Decor-Union hat die Vertriebsformen der modernen Fläche neu segmentiert. Die für Mäx entwickelte Form ist in Gestalt des von Kemmer in Kamen betriebenen Mäx-Fachmarktes seit rund einem Jahr im Praxistest. Der Besuch dieses Modellmarktes lohnt sich - für Kunden wie auch für interessierte Kollegen.

Einhundert Jahre alte Handelshäuser sind in dieser Branche selten anzutreffen. Eines der wenigen ist Kemmer in Kamen. Anno 1904 von Urgroßvater Friedrich Wilhelm Kemmer gegründet, wird es heute von Urenkel Karsten Kemmer (36) in der vierten Generation geführt. 1994 war man mit dem Wohnen & Sparen-Fachmarkt aus der Innenstadt hinaus auf die Grüne Wiese gezogen.

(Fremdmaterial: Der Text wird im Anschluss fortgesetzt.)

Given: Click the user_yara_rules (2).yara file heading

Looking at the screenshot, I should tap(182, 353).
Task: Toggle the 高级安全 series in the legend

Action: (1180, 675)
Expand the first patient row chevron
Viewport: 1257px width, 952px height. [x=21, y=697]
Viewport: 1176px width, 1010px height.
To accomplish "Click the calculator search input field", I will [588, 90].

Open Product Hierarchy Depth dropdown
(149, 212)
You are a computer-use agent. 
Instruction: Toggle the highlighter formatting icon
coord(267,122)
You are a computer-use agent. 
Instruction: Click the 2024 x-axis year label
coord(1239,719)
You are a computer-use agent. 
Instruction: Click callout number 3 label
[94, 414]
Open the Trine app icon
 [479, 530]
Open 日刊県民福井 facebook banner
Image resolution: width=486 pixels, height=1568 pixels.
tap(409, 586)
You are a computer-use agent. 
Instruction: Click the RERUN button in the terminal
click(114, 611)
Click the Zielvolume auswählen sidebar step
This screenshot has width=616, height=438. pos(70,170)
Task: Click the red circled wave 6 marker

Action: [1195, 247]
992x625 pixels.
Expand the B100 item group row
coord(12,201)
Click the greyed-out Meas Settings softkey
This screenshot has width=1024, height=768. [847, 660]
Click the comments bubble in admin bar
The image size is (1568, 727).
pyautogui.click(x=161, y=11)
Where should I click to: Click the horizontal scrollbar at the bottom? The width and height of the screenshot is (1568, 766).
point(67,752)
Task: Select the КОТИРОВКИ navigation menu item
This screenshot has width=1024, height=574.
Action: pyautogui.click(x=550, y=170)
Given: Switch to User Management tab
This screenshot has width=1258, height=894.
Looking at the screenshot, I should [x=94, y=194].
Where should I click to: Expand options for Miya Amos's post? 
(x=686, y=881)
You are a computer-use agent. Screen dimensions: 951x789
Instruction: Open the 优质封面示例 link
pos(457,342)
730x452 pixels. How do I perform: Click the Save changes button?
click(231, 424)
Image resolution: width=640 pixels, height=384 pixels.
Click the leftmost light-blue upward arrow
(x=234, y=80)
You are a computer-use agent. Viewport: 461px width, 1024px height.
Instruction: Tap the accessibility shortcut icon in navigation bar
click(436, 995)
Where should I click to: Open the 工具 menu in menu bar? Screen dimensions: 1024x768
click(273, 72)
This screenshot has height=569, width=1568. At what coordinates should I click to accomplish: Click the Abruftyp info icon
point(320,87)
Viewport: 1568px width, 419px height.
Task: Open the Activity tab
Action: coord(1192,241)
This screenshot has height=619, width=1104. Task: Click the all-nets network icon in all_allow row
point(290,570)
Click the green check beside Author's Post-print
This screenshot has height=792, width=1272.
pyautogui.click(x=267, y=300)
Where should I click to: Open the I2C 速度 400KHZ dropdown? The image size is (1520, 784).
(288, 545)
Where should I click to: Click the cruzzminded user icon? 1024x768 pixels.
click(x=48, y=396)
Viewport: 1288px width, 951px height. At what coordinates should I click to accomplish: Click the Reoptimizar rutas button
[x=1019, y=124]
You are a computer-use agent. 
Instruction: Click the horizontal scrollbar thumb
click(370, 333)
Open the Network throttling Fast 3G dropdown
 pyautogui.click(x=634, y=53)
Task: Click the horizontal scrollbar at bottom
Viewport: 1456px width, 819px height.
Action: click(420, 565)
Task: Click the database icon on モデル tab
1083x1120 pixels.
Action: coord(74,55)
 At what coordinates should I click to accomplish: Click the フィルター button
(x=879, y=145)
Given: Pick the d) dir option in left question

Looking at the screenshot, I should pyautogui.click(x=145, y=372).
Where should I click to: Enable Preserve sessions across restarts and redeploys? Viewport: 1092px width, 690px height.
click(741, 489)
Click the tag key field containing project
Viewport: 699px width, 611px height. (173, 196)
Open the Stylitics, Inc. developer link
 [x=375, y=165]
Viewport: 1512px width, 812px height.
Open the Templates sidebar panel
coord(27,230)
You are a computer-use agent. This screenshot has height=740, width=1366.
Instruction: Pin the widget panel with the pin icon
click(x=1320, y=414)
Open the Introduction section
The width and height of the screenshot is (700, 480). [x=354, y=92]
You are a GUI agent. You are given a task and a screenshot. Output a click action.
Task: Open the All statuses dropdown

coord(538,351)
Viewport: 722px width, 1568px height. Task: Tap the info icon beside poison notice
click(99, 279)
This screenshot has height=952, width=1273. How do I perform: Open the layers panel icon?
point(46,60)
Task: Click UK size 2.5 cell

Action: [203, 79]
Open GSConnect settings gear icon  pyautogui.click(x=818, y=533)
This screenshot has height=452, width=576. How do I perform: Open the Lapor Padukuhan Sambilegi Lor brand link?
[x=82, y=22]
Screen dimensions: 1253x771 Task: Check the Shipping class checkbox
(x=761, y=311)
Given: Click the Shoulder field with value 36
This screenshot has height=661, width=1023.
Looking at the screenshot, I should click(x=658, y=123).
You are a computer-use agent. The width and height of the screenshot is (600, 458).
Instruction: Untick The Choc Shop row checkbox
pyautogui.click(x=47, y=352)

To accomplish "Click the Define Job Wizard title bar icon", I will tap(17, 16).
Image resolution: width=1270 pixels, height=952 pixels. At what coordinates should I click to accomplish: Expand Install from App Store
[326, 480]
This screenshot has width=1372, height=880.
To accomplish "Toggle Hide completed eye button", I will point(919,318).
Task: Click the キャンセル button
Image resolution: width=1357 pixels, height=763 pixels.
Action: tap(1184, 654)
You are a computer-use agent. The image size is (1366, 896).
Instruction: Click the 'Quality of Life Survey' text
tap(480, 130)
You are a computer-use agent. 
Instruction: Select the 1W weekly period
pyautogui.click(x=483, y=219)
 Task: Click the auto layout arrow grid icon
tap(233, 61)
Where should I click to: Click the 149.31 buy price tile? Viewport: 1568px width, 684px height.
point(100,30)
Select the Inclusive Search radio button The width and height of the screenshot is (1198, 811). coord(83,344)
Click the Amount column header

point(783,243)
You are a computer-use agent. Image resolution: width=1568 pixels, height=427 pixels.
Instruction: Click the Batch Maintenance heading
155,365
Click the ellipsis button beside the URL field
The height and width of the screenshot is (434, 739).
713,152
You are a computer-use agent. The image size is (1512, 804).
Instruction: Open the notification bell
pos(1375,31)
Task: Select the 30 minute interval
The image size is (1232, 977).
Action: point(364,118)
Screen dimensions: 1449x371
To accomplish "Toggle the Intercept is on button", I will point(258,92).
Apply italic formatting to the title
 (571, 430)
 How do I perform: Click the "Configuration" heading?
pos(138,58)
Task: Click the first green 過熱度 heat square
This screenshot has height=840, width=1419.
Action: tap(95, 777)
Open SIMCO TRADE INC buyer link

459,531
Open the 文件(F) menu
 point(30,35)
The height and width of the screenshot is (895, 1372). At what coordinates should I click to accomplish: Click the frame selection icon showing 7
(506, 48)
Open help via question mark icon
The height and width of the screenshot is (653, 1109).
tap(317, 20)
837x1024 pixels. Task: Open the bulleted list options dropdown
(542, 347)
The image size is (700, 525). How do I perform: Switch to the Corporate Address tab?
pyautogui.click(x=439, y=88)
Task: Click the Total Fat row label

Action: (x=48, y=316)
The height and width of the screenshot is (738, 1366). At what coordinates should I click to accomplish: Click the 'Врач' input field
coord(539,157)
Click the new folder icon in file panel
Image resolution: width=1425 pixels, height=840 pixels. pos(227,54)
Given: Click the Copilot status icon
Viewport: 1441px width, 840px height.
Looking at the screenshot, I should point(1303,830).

Als es dann hieß, daß der Nachbar und Frequenzbringer Ikea wegziehen würde, entsann sich Kemmer des seinem Großvater zugeschriebenen Spruchs "Gehste nicht mit der Zeit, dann gehste mit der Zeit" und entschied sich für einen Standortwechsel. Zwischen Kamen und Unna, unmittelbar an der A1 gelegen, bot sich in einem Gewerbegebiet ein 4.000 qm großes Grundstück an. Kemmer erwarb es und wurde wiederum - Zufall oder nicht - direkter Nachbar von Ikea. Kontinuität pur.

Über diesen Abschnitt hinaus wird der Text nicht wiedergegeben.